Rendez-vous est pris.

Fin 2018, je fais signe à Karine.
Nous nous rencontrons plusieurs après-midis. Dans des lieux divers. Un café, une bibliothèque, un jardin d’hôpital. Et chaque rencontre est un déjà le théâtre d’émotions fortes. Nous parlons, échangeons. De l’intime, de l’essentiel, de l’os. Il y a comme une urgence, une envie de percer le granit.
Elle m’a apporté des livres qui l’ont nourrie. Romans classiques, poèmes, romans d’anticipation. Nous mêlons lectures et souvenirs familiaux, il se tisse déjà des bribes du projets dans l’arrière-cour de nos imaginaires.

« Dans un premier temps, je ne veux rien savoir des comédien(ne)s. », dis-je à Karine. Puis, venue de loin, une envie me prend : « J’aimerais que chacun(e) m’envoie une boîte, avec quelques objets qui la/le définisse ou qui lui tiennent à coeur. À partir de ce que me raconteront ces objets, je bâtirai des silhouettes de personnages pour la pièce. »
« Banco », me dit-elle.

Quelques temps plus tard, je reçois un gros colis. Il est rempli de boîtes de toutes tailles, de toutes formes et couleurs. Je les ouvre une à une comme une enfant au pied du sapin. Et je suis émue. Je m’imprègne des objets hétéroclites.
Tou(te)s les comédien(ne)s ont joué le jeu avec générosité. Car oui, les objets racontent.

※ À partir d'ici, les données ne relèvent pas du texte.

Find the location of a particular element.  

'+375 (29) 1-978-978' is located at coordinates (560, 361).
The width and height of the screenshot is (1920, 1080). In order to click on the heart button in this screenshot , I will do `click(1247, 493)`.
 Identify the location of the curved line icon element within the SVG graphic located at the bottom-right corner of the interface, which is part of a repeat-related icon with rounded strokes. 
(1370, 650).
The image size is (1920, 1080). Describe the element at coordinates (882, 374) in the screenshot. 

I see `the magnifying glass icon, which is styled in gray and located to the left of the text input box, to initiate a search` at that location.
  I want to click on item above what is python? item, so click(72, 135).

Un briquet en forme de voiture, un bâton de cannelle, des photos, des livres, un poème, un jeton de balançoire du jardin du Luxembourg, un brin de raffia, des matriochkas, des croquettes de chat…  Je devine que certains sont précieux à leur propriétaire. Et même si je sais que je fais aussi parler les silences, les résonances de mon propre vécu, je décèle ça et là des traces profondément intimes, des ombres portées. Les objets façonnent des histoires, des corps, des souffles, des visages, ils esquissent des façons de marcher, ils sont la glaise de mes golems intérieurs.
Un jour, j’appelle Karine : « Les silhouettes sont prêtes. Elles ont pris vie. Maintenant, je voudrais rencontrer les comédien(ne)s. J’aimerais que nous passions une journée entière, toi, moi, toute la troupe. Ne prépare rien, nous cuisinerons tous ensemble. »

Quelques semaines plus tard, nous nous retrouvons chez Karine.
J’ai rapporté les boîtes. Curieusement, à travers elles, un lien invisible, tacite, étrange s’est établi, je n’ai aucun doute sur les propriétaires. L’une après l’autre, les comédiennes, le comédien livrent des fragments personnels autour des contenus des boîtes. Des filaments de souvenirs, vécus ou fantasmés, des anecdotes familiales. Il règne une écoute subtile autour de la table, une écoute qui laisse tomber les pudeurs avec douceur. Chacun a le sentiment qu’il est en train de se jouer quelque chose qui nous échappe, mais quelque chose d’essentiel.